**LIST OF TASKS**
1 > Answer these questions using the forum post about OpenVZ density, giving each answer on its own line marked with the same letter.
(a) What amounts of RAM is the poster considering for a new server?
(b) In the poster's calculation, how much RAM is divided among how many containers, and what per-container figure results?
(c) What location does the poster's profile list?
2 > According to the forum post on OpenVZ density, why does the poster find the 6.4mb-per-container figure hard to believe? Answer in one to three sentences.
3 > List every web address cited in the forum post about OpenVZ density.

**PASSAGE PROVIDED**
____

OpenVZ Forum


Home » General » Support » OpenVZ Density
OpenVZ Density [message #32273] Tue, 29 July 2008 15:59 Go to previous message
hm2k is currently offline  hm2k
Messages: 32
Registered: August 2006
Location: UK
Member
I'm trying to work out how many users or "units" I could run per server depending on the ram.

I'm looking at getting a new server with either 4GB or 8GB of ram.

The only information I could find on this appeared to be unofficial, and without any substance...

http://en.wikipedia.org/wiki/OpenVZ#Density
http://en.opensuse.org/OpenVZ_virtualization#Density
http://wiki.vpslink.com/index.php?title=OpenVZ_docs#Density

None of them state where the information originally came from, so there is no way to know which is the original or in fact where the information came from.

The graph has no real data to support it.

But then this is all just insignificant compared to the real issue...

768mb of ram/120 containers=6.4mb of ram per container, maybe less if you consider overheads.

How does this work?

I don't know any linux distros that will run on 6.4mb of ram, certainly the pre-created templates don't anyway.

____

**DATASET EXTRACT**
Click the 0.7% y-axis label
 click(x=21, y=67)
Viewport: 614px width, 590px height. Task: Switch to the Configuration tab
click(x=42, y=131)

____

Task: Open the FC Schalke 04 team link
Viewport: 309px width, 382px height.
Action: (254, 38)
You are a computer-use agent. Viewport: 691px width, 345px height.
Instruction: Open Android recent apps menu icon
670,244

____

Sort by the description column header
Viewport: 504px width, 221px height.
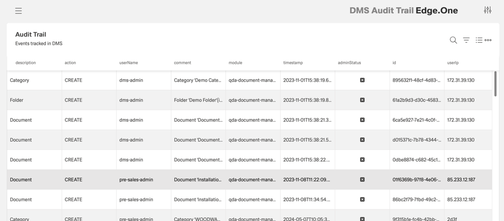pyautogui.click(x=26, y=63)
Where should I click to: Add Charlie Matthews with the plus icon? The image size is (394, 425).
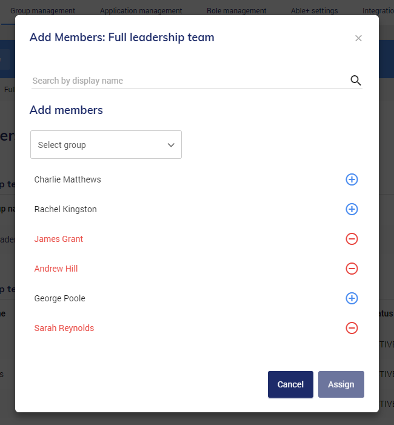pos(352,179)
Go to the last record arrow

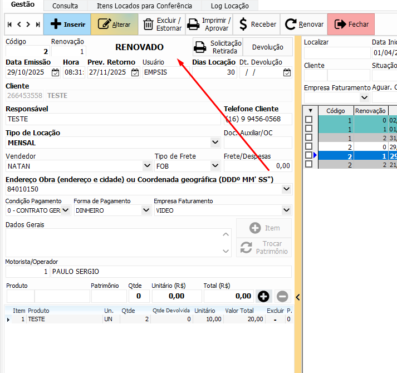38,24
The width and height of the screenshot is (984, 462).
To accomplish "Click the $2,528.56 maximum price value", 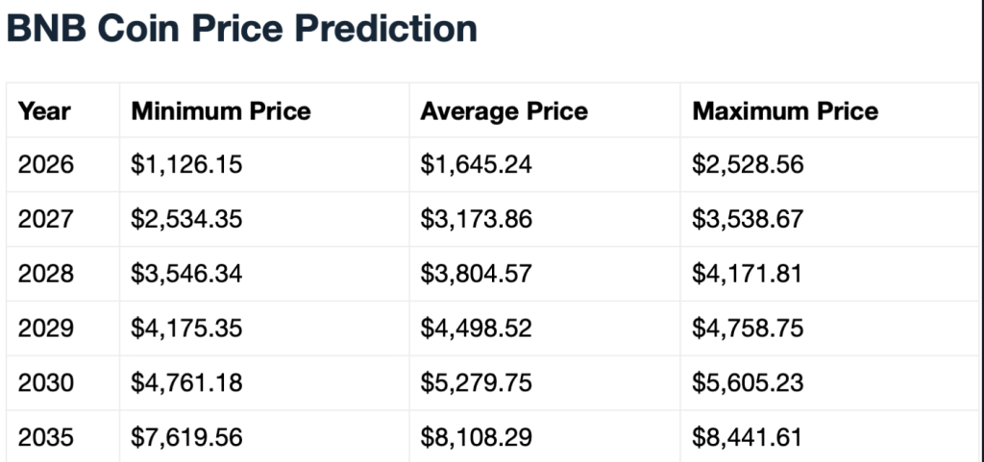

____

**ANSWERS PROVIDED**
1 >
(a) Either 4GB or 8GB of RAM.
(b) 768mb of RAM divided among 120 containers, giving 6.4mb of RAM per container.
(c) The UK.

2 > The poster knows of no Linux distribution that will run on 6.4mb of RAM. The pre-created templates certainly don't, and the real figure may be even lower once overheads are considered.

3 >
http://en.wikipedia.org/wiki/OpenVZ#Density
http://en.opensuse.org/OpenVZ_virtualization#Density
http://wiki.vpslink.com/index.php?title=OpenVZ_docs#Density